A winner in the creative nonfiction category, Lebo’s book was named among the best of 2021 by several organizations and publications, including NPR’s Books We Love project, the Globe and Mail and the Atlantic. Spokane-area readers are invited to grab a copy and join in reading “The Book of Difficult Fruit” for this fall’s Spokane is Reading program.
The state book award was not an accolade she was even expecting, Lebo said.
“I’m in shock,” she said. “I think the field of candidates in creative nonfiction was really incredible. I had kind of written myself off because I was sure one of them was going to win. … And I’m so very honored to even be in the company of those other fantastic books.”
As the book has found its audience, Lebo has thrilled at making connections with those who in turn connected with it.

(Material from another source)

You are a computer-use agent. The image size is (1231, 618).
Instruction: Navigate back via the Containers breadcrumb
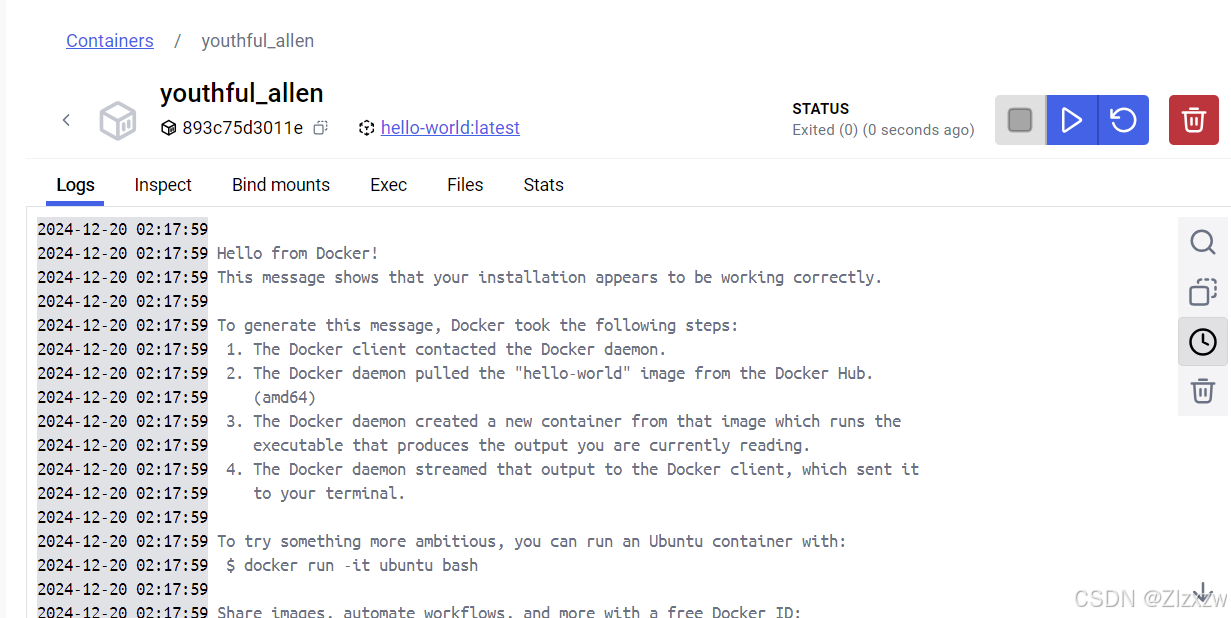click(110, 40)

“As I was writing it, I did start to wonder, who would make these recipes? Who would go find these fruits? Who has stories in their families like mine, or health stories like mine, that the might glean something from whatever I’m trying to find out?” she said. “Since then it has been so fun to hear from people. I have been gifted with secret thimbleberry patch knowledge, and huckleberry patch knowledge, which I do not take lightly. That is a really cool secret to be let in on.
“I also heard early on from a lot of medlar nerds, people who were obsessed with that particular fruit, and I loved finding out that there was a certain subset of people who also are obsessed with that odd fruit.”

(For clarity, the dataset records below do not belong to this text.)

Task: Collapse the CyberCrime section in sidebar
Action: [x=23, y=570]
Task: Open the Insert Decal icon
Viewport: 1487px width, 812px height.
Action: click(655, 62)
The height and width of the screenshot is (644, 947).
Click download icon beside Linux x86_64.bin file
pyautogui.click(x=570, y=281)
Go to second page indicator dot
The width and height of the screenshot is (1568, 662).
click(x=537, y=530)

Erin Dodge, president of Spokane is Reading and a communications specialist with the Spokane County Library District, said she hopes news of Lebo’s award brings even more readers to the book.

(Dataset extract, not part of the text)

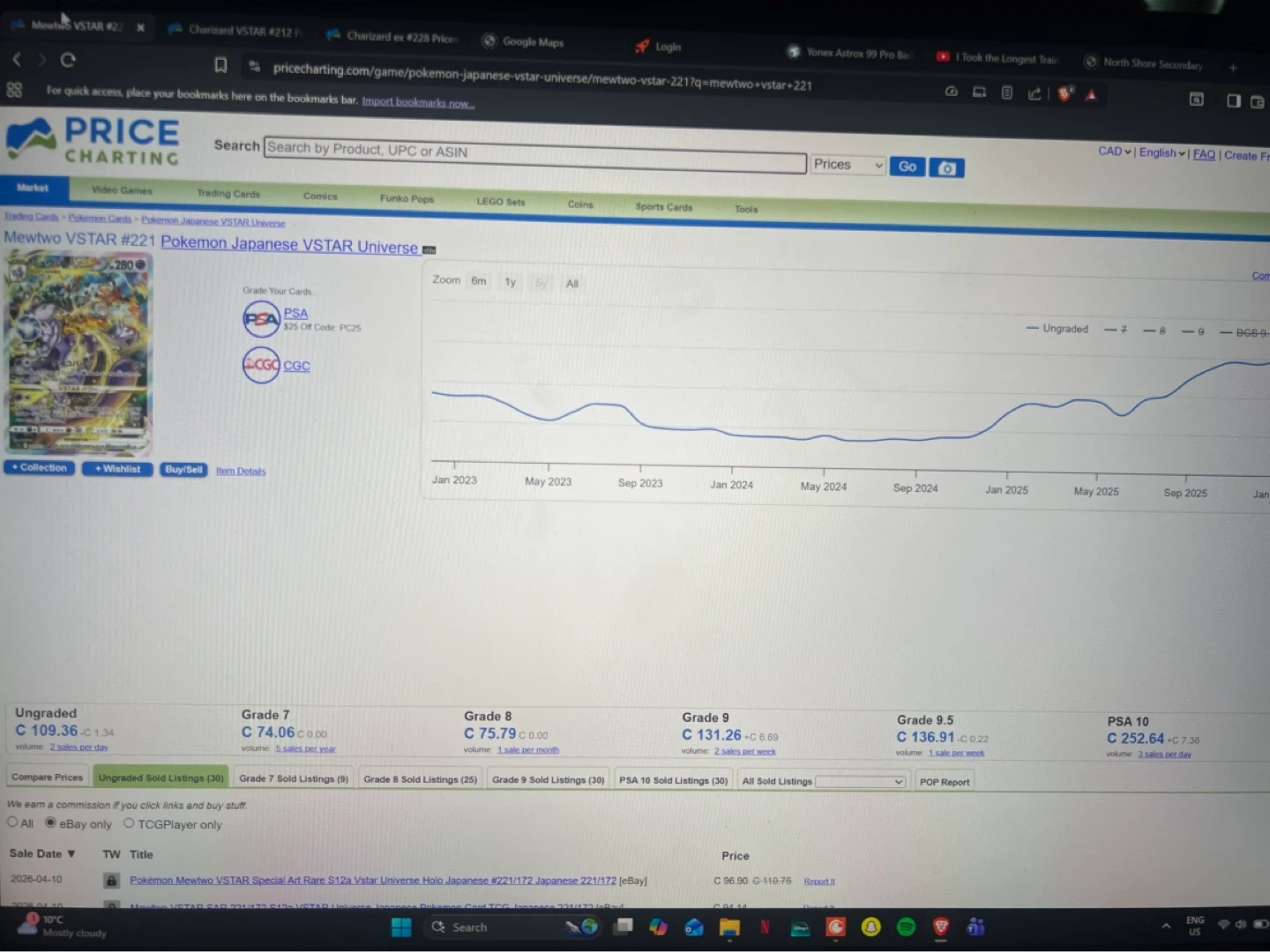Switch to Grade 9 Sold Listings tab
Screen dimensions: 1270x952
(x=548, y=780)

“It’s categorized as creative nonfiction, but it also defies categorization,” Dodge said. “You get memoir, you get natural history, you get recipes. I think how well it was crafted, how well she writes – her language is beautiful – it really captivated the committee. We were excited, before we knew she was nominated, before we knew she won the award, we were excited to have her be the book for the year.”
Another winning book with a Spokane connection comes from Sundee Frazier of Renton. Her winning novel for young readers, “Mighty Inside,” is set in 1955 Spokane as a Black teenager sets out to find his way in his high school against the backdrop of the civil rights movement. Her book was inspired by the story of her grandparents, who were the first Black family to move to Empire Avenue in Spokane in the 1940s.
The book’s main character, Melvin, is modeled after her father, who along with his siblings attended Rogers High School. In an interview with The Spokesman-Review last year, Frazier said her grandfather was only able to buy the family home on Empire with the help of a white man who posed as her grandfather, William Tucker. Once the family moved in, neighbors objected, but the family stayed resolute.
“I very much relied on reporting of my aunt and uncles and Dad who grew up in Spokane in the ’50s and ’60s (people who) totally know that experience of not being biracial but being Black in a predominately white environment and channel their experience,” Frazier told The Spokesman-Review.
“The Mighty Inside” is her fourth book for young readers. During an appearance last year at The Spokesman-Review’s Northwest Passages Book Club, Frazier said she wanted to show the dignity, perseverance and joy of the Black community.
“I really wanted it to be so compelling and beautiful, in terms of telling the story of my Black people,” she said.
The Washington State Book Awards, presented by the Washington Center for the Book and the Seattle Public Library, gives awards in eight categories for outstanding books by Washington authors, including fiction, biography/memoir, creative nonfiction, general nonfiction, poetry, picture books, young adult books and books for young readers. For the 2022 awards, judges read and evaluated 243 books that were published in 2021.